The research group led by Dr Geraldine Taylor at the Institute for Animal Health is currently comparing a number of live, attenuated mutant BRSV vaccine candidates for their ability prime bovine T cells, induce local and humoral antibody responses and protect against challenge with virulent virus. In addition, we have developed recombinant vaccinia virus vaccines and DNA vaccines which induce a protective immune response against experimental BRSV challenge in calves or against HRSV in a mouse model and we are currently exploring other vaccine vectors for greater efficacy against RS viruses.
Theileria parva
Theileria parva is the causative agent of East Coast fever (ECF) in cattle, and a close relative of Plasmodium, the parasite that causes malaria in humans.

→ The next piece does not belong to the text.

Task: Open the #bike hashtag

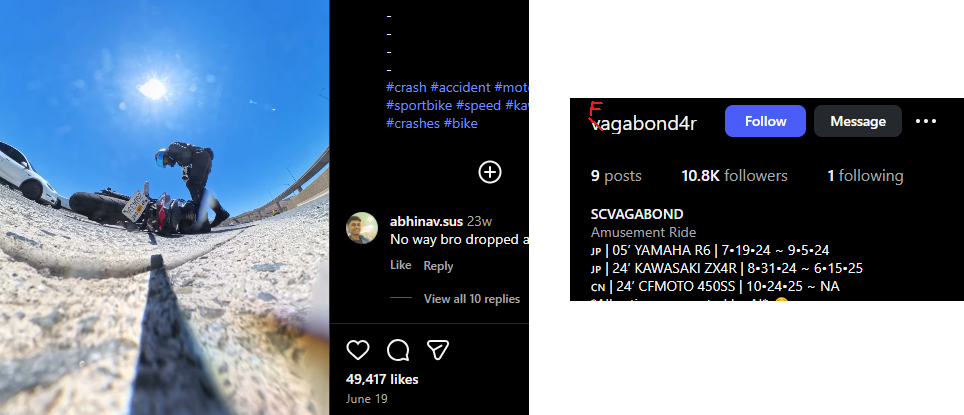Action: 460,123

Whereas the vector for Plasmodium species is the mosquito, Theileria is carried by ticks, and is responsible for loss of cattle in 12 countries in sub-Saharan Africa. One million cattle die each year from ECF with annual economic costs estimated to be $168 million.
T. parva is transmitted by the brown-ear tick Rhipicephalus appendiculatus. Cattle lymphocyctes are invaded by sporozoites after the animal is bitten by an infected tick. The presence of the parasite within the lymphocyte induces the malignant transformation of the host cell. The host cell and the schizont divide synchronously, resulting in the clonal expansion of the infected lymphocytes. Infected animals develop a lymphoma-like disorder that is rapidly fatal, with most animals dying within 3-4 weeks of infection. Some parasites form merozoites and are released into the bloodstream by rupture of the host cell, where they invade erythrocytes and develop into intra-erythrocytic forms called piroplasms. Ticks ingest the piroplasms during a blood meal. Following a sexual cycle in the gut, kinetes migrate to the salivary glands of the tick. Sporogony is initiated when the tick attaches to a host animal, resulting in the release of sporozoites into the salivary glands, ready for transmission to the host.
Attempts to control or eradicate ECF have focused on either vector control by using insecticides to kill ticks, or on vaccine development. Insecticide resistance has increased, but naturally acquired immunity in cattle that recover from infection is long-lasting, indicating that achieving immunity by vaccination should be possible. ‘Infection and treatment’, a process that involves simultaneous inoculation of cryopreserved sporozoites and a long acting tetracycline has been used on a small scale. Several lines of evidence indicate that cellular immune responses, including CD8+ T cells directed against the schizont infected lymphocytes are responsible for protection, and there is also an antibody response to sporozoite antigens. Trials of an experimental subunit vaccine comprised of the major sporozoite surface protein p67 demonstrated a reduction of cases of severe ECF by 50%.
The genome of T. parva has been sequenced, in a collaboration between The Institute for Genomic Research (TIGR) in the USA and The International Livestock Research Institute (ILRI) in Kenya. This lead to the indentification of protective antigens suitable for use in vaccine development (see references below). Sarah Gilbert of the Jenner Institute has collaborated with scientists at ILRI to produce and test new sub-unit vaccines against T. parva.
Many of the problems faced in development of vaccines against T. parva are shared with malaria vaccine development, and as with malaria in humans, efficacy of new vaccines can be tested rapidly in controlled challenge experiments. Parallel development of malaria vaccines for humans and theileria vaccines for cattle will continue to provide advances in both fields.